Saturday, January 30, 2010
Epiphany 3 C Luke 4:14-21
Epiphany 2 C John 2:1-11
So, when the wine ran out Jesus' mother begged him to do something. Then she left the scene. She told the servants to do whatever Jesus told them to do (in faith that he would do something). And he did, he with seemingly little effort, transformed a great deal of plain water into wine he saved the celebration.
Up to this point in the gospel of John Jesus had not yet performed any miracles, at least none that we know of, no healing, no walking on water, nothing...So why this one? Turning some water into wine for a party seems kind of trivial. Kind of like a small thing for a first miracle, very much a human concern.
Something unique about this miracle, though, is how it is done. Jesus tells the servants to fill up several large clay jars with water. And so the servants went and filled these empty jars with water. Normal everyday water. In the area and time that Jesus lived in most of the water was unfit to drink. So the servants filled up the jars with water that was even unfit to drink.
Now we don't hear anything else about what happened in or with the jars except that suddenly there was wine to serve and it was good wine, great wine, wine fit to be served at the beginning of the celebration when the best wine is brought out. Through the power of the Holy Spirit the plain unfit water was transformed into the most fit wine.
All it took was water and the Holy Spirit.
This sounds familiar to us because we profess the transformative power of baptism, claiming that great things will come simply from water and the Holy Spirit. We faithfully bring infants up here to the font and using water as a sign of God's love wash away the brokenness into which they were born and declare to them a new and transformed life in Christ.
At its core baptism is really an affirmation that through the love of Christ, through his baptism, death on the cross and resurrection we have already been transformed.
When I think about transformation and baptism I think of birth of a baby that happened here, very, very long ago. 150 years ago in fact, long before any of us were here.
This transformational love is the promise of the gospel, the reason for Jesus' acts of power and mercy and it is what we proclaim in each baptism that we perform and in every child of God that we welcome in the name of Christ.
Because of the promise of their own baptisms a community of God was able to welcome a child born in shame and because of the declaration of God's love in his baptism this little child, forgotten by history now, unable to talk, walk or even hold his own head up yet had spread the good news of God's love and forgiveness to his grandmother and grandfather, aunts, uncles, his entire church.
All it took was water and the Holy Spirit.
Turning water into wine seems like a funny miracle to mark the very beginning of Jesus' ministry. No one's life depended on it, no one in the affected family even asked Jesus to be involved. It was a family problem with, hopefully, a family solution. But that is what makes this the perfect first act in Jesus' ministry. The family didn't somehow try to make it worth Jesus' while to provide for them. They didn't have to prove themselves, Jesus saw that they were in crisis, that their relationships were in question and with great mercy he shared God's grace with them.

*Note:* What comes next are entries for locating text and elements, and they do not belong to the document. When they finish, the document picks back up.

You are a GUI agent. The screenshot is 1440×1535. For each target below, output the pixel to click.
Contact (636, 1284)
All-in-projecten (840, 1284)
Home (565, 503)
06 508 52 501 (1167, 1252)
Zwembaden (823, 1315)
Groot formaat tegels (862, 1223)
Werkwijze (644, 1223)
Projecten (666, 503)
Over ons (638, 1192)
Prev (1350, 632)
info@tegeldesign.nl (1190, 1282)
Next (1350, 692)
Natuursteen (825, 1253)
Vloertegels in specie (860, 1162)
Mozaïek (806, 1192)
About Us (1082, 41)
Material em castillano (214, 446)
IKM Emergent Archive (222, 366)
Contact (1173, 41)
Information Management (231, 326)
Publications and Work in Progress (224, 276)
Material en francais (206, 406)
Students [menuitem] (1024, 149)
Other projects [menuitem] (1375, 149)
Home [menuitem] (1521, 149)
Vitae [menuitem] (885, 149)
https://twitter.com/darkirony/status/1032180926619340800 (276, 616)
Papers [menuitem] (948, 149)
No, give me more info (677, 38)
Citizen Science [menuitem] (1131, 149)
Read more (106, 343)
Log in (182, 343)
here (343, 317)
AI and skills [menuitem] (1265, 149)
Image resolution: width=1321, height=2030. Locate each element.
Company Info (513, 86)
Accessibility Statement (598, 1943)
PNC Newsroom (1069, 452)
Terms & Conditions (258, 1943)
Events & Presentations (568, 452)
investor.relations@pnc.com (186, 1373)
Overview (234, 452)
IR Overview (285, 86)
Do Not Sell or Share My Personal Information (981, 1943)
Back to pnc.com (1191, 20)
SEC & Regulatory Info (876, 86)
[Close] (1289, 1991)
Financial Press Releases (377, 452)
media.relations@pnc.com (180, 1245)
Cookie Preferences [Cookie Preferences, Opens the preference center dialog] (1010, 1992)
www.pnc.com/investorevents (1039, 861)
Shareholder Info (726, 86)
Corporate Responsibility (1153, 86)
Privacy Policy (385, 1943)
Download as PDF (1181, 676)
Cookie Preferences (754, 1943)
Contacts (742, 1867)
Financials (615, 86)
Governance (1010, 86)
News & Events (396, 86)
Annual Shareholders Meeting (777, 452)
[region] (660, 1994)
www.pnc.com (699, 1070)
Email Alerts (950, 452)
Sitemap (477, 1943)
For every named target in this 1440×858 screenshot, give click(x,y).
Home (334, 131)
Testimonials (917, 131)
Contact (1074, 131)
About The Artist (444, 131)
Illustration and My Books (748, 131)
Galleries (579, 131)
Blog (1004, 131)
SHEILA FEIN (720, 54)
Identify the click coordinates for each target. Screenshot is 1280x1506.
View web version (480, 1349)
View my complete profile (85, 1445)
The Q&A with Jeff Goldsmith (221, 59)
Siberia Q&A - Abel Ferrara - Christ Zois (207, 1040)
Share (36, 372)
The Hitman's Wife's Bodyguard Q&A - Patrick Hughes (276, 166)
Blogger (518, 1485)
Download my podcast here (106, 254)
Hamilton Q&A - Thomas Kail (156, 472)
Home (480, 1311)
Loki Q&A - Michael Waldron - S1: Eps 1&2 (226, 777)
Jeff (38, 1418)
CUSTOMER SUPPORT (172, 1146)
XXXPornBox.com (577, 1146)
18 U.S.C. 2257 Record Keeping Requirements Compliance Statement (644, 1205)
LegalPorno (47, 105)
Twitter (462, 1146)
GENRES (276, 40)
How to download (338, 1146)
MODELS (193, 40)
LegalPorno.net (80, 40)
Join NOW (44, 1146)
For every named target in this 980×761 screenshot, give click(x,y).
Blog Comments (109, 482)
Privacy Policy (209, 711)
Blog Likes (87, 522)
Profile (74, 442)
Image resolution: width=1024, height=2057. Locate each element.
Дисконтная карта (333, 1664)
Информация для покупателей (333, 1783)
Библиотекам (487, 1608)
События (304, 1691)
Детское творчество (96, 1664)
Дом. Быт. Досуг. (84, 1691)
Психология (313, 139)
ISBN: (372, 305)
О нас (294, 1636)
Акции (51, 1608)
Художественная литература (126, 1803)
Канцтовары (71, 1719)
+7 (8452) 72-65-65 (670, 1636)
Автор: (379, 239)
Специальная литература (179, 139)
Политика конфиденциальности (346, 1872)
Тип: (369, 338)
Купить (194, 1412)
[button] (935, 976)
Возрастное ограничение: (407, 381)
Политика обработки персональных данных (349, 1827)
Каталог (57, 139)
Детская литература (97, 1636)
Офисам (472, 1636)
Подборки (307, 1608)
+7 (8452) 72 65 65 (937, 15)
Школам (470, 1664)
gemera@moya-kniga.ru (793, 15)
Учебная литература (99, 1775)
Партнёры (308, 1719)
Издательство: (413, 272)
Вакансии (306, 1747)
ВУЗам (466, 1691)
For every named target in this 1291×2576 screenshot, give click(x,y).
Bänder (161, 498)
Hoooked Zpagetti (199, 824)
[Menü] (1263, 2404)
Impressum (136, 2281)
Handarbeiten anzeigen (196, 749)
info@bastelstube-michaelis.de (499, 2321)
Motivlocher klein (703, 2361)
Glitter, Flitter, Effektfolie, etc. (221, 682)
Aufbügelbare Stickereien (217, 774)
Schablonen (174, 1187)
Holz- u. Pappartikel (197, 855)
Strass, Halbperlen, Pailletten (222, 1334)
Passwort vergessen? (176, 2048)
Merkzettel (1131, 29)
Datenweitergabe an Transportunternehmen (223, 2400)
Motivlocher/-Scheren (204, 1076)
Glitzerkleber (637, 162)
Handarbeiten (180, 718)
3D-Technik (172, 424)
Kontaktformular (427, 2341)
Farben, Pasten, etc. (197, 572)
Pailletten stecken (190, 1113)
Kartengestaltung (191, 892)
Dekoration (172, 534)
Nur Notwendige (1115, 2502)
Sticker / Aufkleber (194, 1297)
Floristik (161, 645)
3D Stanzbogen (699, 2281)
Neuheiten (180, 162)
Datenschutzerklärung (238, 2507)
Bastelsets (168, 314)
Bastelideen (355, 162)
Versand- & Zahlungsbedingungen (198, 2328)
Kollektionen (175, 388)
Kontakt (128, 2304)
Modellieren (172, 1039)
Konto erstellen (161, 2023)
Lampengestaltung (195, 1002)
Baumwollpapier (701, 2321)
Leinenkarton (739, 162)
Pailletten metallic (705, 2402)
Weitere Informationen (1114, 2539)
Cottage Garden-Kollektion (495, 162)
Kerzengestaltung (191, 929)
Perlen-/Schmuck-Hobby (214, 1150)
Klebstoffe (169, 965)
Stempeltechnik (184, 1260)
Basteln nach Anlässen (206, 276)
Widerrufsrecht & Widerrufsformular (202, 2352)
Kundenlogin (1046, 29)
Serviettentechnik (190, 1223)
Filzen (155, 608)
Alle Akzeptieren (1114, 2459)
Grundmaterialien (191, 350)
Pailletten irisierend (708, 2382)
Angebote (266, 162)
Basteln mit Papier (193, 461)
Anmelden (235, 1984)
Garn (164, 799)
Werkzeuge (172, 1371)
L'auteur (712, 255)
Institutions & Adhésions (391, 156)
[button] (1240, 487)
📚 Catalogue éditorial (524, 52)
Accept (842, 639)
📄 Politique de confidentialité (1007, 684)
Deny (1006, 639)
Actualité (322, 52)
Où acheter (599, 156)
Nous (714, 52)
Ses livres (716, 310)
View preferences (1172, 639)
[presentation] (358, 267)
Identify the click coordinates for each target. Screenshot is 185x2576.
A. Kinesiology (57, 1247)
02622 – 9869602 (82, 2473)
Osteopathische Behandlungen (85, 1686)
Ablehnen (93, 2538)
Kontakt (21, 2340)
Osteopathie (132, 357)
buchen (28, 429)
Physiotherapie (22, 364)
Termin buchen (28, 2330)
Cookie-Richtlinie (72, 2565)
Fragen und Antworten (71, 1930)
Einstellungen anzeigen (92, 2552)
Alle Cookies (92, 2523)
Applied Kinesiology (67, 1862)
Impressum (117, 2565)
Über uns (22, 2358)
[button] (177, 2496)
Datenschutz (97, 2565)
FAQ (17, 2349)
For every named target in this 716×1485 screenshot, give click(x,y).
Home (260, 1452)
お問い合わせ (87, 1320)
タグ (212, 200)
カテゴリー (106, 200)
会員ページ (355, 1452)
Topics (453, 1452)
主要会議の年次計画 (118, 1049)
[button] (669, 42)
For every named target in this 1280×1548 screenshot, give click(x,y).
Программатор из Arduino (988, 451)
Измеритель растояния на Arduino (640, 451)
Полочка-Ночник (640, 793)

Jesus' ministry was defined by transforming peoples lives through the gospel, by healing the sick and calling the faithful. This is the continued ministry of the church today, of us here at Trinity and of all children of God. To spread the free gift of transformation in the form of water and the Holy Spirit.
How great it is to know that whatever our concerns, be they great or small, whether they seem trivial or earth shattering we are loved and blessed by the Lord who was concerned with an everyday wedding feast and the birth of a child out of wedlock.